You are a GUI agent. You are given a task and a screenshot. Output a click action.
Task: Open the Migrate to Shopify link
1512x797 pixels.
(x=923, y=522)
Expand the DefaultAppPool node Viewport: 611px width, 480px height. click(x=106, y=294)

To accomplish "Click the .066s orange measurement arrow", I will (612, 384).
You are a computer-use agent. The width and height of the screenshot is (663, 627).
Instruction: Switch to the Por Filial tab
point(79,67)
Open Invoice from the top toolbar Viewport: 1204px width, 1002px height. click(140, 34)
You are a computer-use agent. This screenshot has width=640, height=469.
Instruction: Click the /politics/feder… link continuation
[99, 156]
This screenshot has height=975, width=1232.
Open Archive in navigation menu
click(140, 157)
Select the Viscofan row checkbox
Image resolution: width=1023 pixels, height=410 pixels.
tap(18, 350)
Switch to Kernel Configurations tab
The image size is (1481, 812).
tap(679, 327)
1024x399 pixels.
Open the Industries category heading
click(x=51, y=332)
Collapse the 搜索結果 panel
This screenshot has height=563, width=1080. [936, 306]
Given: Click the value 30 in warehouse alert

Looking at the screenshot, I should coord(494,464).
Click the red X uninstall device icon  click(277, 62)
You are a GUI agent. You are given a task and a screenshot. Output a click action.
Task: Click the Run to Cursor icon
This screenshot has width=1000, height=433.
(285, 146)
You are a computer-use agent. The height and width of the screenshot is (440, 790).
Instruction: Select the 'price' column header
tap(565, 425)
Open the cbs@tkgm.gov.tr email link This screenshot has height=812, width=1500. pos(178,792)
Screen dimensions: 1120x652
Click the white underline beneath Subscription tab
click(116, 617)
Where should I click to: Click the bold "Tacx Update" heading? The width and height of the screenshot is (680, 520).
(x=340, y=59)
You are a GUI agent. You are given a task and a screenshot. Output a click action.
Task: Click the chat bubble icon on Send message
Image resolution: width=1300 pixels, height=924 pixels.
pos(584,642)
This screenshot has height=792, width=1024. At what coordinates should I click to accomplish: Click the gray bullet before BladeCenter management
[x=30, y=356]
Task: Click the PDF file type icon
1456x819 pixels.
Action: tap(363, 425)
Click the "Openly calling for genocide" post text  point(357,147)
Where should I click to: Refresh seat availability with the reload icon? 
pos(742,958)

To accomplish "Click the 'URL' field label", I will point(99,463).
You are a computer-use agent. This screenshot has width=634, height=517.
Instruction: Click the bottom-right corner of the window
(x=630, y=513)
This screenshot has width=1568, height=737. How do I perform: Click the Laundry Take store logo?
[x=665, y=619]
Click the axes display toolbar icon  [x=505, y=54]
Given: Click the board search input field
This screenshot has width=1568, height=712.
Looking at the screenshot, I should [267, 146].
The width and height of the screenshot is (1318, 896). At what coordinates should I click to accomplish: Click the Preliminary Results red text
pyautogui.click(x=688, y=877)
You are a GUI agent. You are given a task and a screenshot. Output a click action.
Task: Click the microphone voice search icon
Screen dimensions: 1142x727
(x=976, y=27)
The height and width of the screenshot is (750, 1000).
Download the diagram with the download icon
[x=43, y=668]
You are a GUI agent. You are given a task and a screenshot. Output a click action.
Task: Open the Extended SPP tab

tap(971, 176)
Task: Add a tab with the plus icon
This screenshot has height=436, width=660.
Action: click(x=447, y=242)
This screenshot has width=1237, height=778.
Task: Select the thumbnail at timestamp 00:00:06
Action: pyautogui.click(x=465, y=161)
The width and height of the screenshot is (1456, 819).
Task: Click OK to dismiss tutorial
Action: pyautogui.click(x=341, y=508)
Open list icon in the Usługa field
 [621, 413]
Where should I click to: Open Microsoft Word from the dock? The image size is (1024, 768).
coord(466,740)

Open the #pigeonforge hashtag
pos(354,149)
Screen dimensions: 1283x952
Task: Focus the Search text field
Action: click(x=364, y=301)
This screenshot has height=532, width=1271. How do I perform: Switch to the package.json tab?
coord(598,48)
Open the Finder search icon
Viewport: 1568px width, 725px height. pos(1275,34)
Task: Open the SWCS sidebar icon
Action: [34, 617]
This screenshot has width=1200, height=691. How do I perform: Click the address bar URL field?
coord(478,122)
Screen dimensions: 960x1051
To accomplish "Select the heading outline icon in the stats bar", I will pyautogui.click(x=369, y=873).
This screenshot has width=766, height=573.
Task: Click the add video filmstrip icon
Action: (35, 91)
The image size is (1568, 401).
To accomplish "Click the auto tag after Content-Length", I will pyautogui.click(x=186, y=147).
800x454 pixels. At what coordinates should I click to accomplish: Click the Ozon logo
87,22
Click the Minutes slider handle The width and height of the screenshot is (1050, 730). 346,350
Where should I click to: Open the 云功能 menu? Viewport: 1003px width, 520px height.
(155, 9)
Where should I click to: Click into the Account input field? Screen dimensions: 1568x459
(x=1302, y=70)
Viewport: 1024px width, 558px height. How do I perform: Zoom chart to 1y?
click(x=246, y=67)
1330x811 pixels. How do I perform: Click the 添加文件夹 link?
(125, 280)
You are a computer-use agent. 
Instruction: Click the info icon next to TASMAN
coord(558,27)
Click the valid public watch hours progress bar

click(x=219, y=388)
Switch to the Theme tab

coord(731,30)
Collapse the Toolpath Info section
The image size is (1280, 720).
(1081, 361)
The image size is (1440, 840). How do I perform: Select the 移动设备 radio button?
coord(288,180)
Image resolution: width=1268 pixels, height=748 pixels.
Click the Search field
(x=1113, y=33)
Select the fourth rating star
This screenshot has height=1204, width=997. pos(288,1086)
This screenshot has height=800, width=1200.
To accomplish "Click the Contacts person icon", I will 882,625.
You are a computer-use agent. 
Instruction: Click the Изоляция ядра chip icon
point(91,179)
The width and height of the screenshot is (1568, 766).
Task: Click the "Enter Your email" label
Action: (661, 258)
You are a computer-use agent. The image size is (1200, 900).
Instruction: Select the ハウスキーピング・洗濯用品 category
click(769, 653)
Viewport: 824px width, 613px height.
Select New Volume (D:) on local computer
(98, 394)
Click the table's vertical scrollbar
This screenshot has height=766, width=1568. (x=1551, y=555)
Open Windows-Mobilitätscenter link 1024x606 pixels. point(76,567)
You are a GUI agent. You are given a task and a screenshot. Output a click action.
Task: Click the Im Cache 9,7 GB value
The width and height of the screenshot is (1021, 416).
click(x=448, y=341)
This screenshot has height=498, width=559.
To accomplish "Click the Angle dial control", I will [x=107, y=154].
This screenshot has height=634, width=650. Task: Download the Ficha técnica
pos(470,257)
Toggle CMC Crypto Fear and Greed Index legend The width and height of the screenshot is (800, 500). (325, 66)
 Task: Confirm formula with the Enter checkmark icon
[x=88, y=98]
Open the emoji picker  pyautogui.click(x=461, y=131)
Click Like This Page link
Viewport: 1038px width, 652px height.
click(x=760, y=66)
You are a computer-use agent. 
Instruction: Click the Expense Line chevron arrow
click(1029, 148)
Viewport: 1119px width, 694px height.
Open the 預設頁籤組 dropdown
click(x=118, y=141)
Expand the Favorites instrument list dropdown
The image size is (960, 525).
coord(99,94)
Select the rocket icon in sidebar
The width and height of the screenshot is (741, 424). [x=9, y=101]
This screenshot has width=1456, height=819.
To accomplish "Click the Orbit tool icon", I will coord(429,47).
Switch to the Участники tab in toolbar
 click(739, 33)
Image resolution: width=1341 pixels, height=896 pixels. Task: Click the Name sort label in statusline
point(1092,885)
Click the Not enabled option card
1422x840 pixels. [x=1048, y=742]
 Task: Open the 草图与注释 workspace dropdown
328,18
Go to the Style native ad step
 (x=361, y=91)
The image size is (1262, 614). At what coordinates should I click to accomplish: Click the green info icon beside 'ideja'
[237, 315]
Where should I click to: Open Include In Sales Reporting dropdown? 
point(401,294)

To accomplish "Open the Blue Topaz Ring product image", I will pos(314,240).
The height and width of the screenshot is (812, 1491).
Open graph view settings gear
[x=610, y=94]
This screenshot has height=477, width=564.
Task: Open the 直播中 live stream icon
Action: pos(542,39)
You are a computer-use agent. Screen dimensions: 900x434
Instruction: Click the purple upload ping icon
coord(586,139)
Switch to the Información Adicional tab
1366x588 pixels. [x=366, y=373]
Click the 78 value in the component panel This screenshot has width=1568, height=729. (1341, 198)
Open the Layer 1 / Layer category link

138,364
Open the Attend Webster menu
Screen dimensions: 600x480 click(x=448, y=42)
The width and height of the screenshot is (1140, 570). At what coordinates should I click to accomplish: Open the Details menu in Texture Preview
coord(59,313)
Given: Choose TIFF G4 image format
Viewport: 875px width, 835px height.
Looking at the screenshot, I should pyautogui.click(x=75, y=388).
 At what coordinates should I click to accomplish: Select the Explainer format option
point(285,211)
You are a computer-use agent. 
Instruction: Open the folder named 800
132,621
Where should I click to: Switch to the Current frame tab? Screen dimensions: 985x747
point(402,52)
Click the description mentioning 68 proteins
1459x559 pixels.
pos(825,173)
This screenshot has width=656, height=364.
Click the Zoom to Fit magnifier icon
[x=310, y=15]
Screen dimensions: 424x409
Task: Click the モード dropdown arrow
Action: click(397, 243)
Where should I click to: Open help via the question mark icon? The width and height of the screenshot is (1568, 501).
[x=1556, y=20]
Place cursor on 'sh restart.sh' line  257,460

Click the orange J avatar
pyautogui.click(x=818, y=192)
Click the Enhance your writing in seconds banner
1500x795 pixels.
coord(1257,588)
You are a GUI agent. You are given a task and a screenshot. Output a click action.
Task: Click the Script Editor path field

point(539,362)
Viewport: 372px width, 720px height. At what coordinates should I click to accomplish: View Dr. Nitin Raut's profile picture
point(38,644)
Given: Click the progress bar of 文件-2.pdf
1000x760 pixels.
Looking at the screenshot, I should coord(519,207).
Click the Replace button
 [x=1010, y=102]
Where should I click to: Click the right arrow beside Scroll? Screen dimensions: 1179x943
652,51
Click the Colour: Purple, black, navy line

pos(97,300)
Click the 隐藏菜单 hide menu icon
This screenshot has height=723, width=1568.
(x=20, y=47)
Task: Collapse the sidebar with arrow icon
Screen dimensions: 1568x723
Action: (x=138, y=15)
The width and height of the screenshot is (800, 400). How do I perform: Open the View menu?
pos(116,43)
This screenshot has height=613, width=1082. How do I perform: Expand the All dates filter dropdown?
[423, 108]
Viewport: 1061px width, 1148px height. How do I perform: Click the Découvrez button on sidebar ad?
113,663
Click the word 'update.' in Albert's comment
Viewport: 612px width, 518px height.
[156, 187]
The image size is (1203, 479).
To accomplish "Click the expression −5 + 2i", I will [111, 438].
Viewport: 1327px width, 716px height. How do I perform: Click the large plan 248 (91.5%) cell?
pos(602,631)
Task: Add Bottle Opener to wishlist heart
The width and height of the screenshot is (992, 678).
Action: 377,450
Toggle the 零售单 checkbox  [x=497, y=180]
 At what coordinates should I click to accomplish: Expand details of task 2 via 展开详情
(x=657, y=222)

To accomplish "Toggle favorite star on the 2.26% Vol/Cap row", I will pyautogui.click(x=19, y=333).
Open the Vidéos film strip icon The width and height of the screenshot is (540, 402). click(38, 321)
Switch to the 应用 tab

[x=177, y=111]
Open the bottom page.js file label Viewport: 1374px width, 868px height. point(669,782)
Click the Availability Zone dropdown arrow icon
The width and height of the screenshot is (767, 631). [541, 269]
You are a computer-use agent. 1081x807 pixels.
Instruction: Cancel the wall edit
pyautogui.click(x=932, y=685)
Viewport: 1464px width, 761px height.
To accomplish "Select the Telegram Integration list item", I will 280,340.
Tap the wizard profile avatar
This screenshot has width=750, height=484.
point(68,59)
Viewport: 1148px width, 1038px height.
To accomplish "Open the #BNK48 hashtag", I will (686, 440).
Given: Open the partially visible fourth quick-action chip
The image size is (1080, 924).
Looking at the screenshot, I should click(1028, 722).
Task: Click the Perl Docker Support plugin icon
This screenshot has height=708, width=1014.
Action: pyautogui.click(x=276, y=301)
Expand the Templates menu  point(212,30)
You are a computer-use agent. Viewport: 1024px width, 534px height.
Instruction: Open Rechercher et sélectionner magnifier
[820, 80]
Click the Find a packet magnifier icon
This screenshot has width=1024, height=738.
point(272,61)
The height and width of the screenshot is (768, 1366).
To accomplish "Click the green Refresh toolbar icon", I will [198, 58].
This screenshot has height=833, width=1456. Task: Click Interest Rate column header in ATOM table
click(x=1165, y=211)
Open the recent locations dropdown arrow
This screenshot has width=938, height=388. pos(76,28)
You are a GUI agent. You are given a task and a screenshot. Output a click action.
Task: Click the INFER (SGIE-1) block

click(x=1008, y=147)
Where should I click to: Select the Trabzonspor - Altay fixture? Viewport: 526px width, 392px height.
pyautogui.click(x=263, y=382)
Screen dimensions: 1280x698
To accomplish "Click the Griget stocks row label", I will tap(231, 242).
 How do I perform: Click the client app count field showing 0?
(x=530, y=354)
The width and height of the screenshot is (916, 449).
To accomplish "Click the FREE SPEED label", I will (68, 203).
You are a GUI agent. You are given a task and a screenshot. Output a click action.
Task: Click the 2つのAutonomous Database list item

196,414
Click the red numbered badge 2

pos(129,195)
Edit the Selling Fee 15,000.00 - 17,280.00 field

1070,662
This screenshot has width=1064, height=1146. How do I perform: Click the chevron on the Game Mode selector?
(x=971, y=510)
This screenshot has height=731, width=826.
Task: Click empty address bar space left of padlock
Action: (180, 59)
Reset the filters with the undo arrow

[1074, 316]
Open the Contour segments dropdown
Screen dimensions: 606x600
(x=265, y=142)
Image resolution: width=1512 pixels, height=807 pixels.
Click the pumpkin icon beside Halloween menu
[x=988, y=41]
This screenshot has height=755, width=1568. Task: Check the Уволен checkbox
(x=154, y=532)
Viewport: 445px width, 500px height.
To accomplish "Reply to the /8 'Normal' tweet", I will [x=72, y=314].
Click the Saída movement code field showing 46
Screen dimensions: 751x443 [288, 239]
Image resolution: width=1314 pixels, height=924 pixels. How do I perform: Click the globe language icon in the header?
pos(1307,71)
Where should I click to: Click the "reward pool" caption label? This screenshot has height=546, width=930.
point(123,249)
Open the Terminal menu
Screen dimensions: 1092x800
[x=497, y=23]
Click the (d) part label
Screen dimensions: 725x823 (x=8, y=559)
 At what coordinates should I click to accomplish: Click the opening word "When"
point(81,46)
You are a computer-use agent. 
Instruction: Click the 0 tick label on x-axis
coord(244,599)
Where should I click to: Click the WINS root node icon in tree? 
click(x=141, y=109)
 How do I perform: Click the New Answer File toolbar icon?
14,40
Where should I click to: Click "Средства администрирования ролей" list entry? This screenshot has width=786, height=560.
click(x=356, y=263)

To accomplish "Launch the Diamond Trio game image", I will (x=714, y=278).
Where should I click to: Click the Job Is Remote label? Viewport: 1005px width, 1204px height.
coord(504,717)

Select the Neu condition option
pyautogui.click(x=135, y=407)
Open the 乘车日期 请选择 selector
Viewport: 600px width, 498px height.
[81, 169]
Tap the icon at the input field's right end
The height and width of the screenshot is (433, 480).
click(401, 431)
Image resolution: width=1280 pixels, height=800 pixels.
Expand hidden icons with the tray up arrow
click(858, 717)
────────────────
Exercise prompt – From the records, copy out each line that includes the string "Toggle".

Task response –
Toggle CMC Crypto Fear and Greed Index legend The width and height of the screenshot is (800, 500). (325, 66)
Toggle the 零售单 checkbox  [x=497, y=180]
To accomplish "Toggle favorite star on the 2.26% Vol/Cap row", I will pyautogui.click(x=19, y=333).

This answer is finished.